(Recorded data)
★ ★ ★

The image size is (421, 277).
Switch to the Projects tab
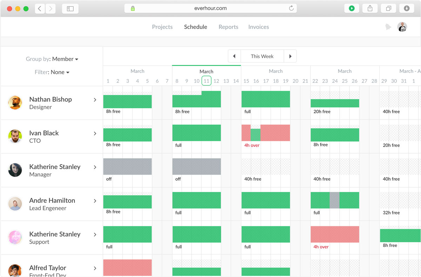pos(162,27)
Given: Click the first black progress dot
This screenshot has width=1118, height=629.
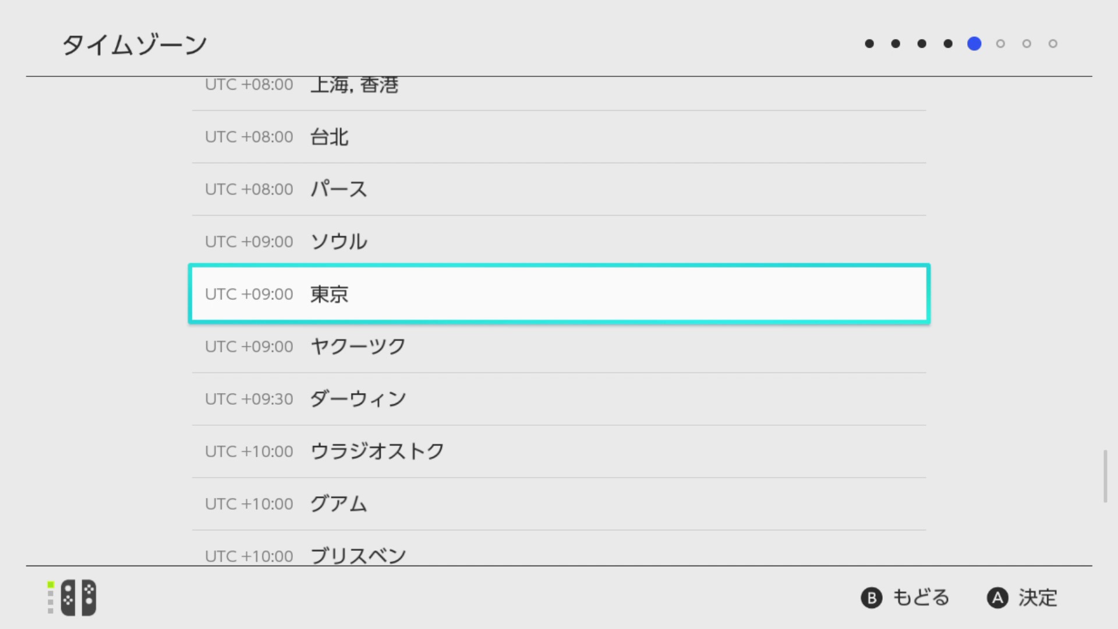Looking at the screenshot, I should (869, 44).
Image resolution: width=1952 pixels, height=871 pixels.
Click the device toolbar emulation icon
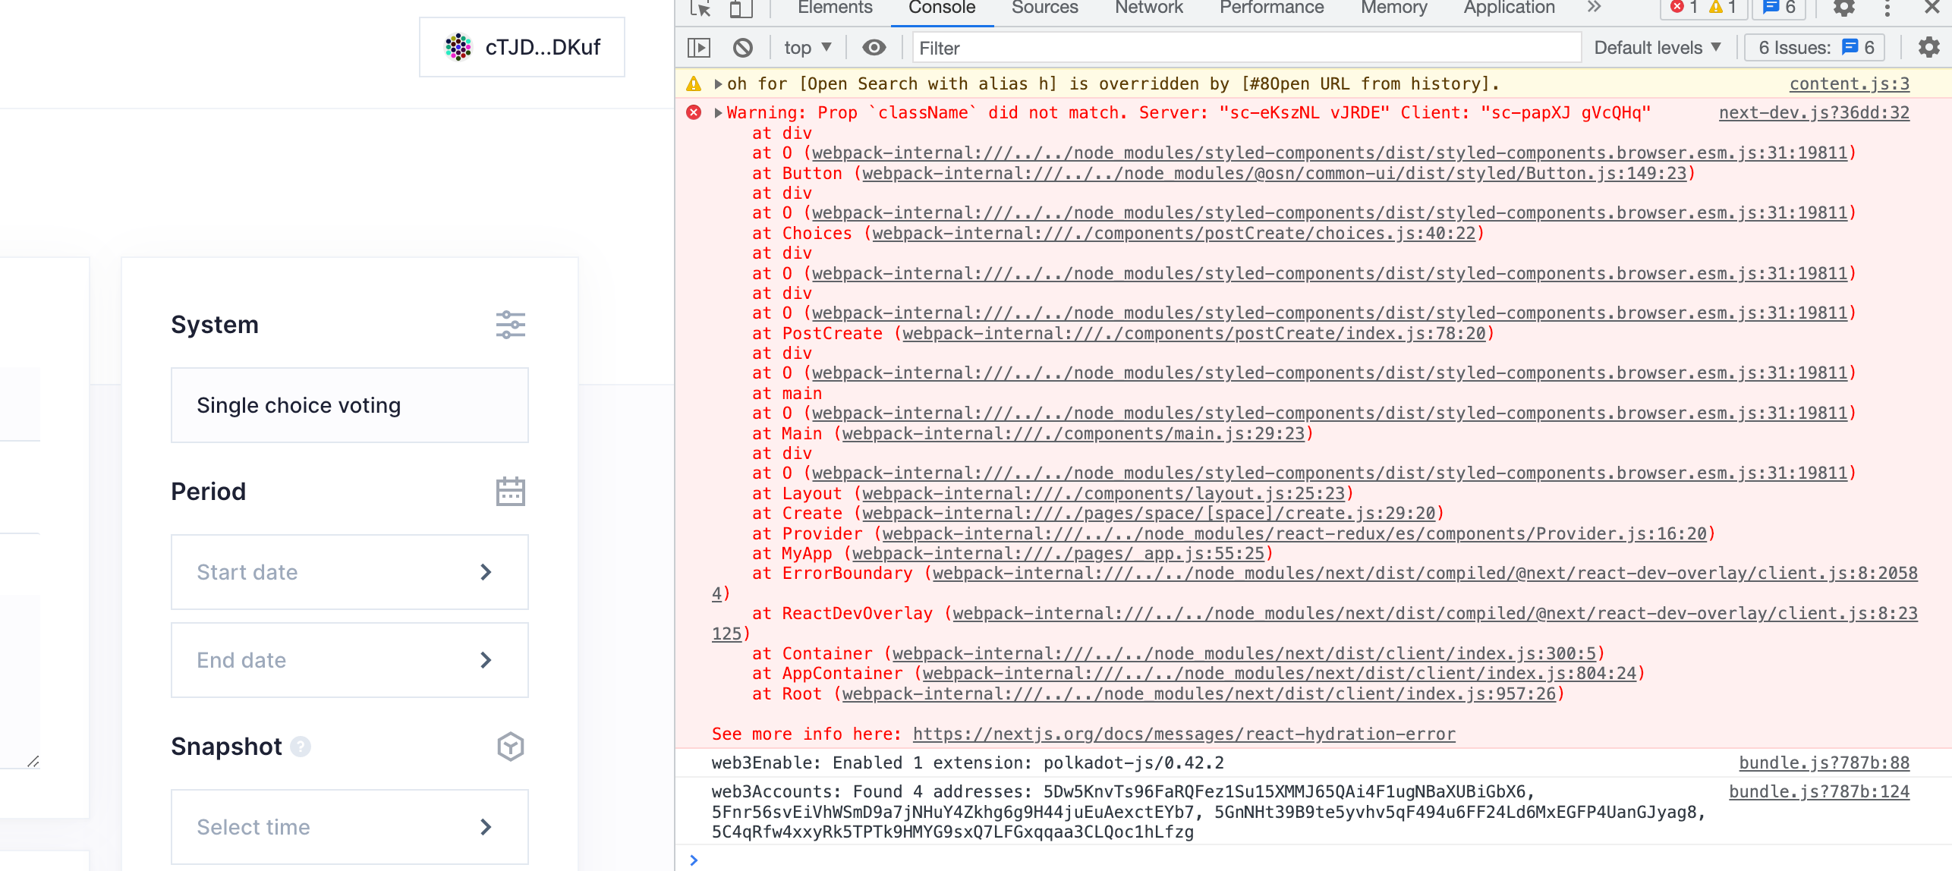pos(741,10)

★ ★ ★

SET TASK: Express the recorded data above as a JSON list of strings, one string per line, skipping blank lines and leaving out the pictures.

THE RESPONSE:
[
  "The image size is (421, 277).",
  "Switch to the Projects tab",
  "pos(162,27)",
  "Given: Click the first black progress dot",
  "This screenshot has width=1118, height=629.",
  "Looking at the screenshot, I should (869, 44).",
  "Image resolution: width=1952 pixels, height=871 pixels.",
  "Click the device toolbar emulation icon",
  "pos(741,10)"
]